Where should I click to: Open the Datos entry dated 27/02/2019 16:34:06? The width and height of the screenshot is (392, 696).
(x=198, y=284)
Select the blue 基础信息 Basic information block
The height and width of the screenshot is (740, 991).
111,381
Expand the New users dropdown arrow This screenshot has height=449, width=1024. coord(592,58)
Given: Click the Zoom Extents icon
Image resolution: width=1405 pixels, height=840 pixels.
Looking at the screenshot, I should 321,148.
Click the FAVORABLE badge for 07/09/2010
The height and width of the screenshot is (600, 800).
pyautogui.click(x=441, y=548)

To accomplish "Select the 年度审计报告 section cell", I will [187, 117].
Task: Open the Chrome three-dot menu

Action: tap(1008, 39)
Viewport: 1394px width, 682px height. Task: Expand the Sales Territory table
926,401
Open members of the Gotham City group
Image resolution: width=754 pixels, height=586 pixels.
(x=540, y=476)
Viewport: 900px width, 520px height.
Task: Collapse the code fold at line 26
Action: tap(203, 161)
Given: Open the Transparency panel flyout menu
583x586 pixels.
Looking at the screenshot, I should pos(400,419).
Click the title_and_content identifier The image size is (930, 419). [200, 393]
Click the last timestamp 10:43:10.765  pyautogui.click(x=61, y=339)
+ + + +
— Task description —
Looking at the entries above, work out how many lines contain "Given", then reply with that number and no other words.

— Answer section —
2